Given the clear link between deforestation and novel disease emergence, the role of organizations such as FSC in promoting responsible forest management is more important than ever. FSC strongly discourages deforestation and conversion while acknowledging that global ecosystems face increased pressure from conversion. Recognizing that strong economic and financial motivations for deforestation exist across the globe, FSC’s market-based system directly addresses deforestation by establishing financial incentives for sustainable forest management.
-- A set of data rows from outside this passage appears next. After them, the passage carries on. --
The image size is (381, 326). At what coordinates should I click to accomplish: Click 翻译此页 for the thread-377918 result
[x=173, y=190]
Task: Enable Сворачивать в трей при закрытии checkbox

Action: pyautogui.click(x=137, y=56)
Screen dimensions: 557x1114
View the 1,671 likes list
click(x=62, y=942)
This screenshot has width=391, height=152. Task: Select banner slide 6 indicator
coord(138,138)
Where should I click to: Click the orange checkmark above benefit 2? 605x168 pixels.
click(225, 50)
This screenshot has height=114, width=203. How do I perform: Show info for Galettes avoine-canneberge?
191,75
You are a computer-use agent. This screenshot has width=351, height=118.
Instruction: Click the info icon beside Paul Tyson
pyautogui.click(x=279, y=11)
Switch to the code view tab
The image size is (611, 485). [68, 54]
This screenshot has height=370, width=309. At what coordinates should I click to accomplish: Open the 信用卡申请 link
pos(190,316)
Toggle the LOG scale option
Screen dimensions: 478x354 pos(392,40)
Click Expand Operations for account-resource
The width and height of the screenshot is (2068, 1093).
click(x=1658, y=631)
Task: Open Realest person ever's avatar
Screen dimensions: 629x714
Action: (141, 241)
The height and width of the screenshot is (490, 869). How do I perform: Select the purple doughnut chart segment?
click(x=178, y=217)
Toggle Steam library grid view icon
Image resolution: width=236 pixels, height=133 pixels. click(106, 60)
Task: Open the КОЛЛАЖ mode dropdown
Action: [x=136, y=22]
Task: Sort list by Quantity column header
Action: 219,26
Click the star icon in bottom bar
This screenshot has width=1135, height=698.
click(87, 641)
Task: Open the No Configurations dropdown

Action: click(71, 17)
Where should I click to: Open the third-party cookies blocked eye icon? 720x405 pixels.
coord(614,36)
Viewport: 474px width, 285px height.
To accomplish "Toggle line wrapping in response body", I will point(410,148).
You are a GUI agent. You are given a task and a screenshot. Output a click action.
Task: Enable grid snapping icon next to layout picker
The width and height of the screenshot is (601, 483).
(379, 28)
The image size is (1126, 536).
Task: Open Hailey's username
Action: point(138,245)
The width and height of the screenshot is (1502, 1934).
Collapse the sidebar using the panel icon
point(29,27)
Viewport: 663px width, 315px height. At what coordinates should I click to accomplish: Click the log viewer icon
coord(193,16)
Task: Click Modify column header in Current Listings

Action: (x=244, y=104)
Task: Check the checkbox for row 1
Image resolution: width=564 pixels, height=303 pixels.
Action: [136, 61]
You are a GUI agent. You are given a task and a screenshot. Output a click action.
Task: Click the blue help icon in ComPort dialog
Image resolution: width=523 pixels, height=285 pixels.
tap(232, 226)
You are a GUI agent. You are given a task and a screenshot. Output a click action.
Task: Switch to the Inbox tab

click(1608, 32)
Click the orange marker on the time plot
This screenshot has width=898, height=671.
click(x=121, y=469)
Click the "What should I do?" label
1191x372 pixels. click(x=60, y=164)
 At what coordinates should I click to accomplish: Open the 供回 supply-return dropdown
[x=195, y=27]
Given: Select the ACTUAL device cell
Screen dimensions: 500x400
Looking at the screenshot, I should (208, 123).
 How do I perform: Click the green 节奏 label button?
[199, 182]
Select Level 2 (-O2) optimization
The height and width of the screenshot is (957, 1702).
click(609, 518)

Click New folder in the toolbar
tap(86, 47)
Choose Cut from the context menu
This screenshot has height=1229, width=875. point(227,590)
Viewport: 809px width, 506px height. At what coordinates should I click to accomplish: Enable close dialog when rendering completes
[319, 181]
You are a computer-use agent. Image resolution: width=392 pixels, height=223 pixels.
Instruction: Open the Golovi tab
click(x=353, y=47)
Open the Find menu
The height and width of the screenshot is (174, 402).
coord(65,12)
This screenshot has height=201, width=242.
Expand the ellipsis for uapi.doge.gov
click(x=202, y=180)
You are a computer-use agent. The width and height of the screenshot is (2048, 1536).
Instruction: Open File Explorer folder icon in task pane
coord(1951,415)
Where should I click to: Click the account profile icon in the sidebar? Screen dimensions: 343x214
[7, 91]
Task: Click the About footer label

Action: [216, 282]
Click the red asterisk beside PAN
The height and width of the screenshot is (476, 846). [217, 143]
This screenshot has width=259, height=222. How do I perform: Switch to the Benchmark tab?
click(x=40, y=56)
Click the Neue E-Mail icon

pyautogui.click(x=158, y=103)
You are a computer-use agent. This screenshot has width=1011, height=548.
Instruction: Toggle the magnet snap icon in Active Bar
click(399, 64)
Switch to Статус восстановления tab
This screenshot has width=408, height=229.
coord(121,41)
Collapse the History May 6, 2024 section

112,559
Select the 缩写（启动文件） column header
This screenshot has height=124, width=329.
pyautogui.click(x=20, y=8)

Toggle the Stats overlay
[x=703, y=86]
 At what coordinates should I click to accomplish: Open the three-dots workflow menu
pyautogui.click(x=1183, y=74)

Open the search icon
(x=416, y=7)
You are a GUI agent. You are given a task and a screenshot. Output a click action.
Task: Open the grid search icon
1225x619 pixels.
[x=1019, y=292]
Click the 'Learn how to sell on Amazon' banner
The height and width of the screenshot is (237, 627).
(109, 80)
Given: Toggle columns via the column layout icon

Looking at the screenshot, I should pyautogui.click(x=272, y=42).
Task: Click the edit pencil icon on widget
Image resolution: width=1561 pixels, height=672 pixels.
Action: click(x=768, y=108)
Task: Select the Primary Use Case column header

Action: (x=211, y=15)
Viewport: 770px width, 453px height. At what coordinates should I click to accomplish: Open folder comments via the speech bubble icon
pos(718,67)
As the certification choice for thousands of businesses and many governments worldwide, the power of certification to stem potentially dangerous deforestation is growing. FSC is already a leader and the global standard in forest certification, providing a key framework for combatting deforestation through a market incentive for environmentally appropriate, socially beneficial and economically viable management of the world’s forests. FSC Principles and Criteria focus on stable, long-term commitment to the world’s forests. By requiring owners of FSC-certified forests to make long-term commitments to the wellbeing of their forest, they ensure that forest managers plan for the economic viability of perpetual forest operations. The strength of this framework is bolstered by the Policy for Association of Organizations with FSC, which curtails association with businesses directly or indirectly involved in deforestation via illegal logging and/or destruction of high conservation values in forests (e.g., rare and threatened wildlife habitat).

It will be some time before the world can estimate the full economic cost of COVID-19, both in terms of human life and lost economic activity. However, as increased pressure on the world’s ecosystems increases, so do market incentives for economically viable conservation. Perhaps one side effect of this novel disease will be more, and improved, novel approaches to forest conservation.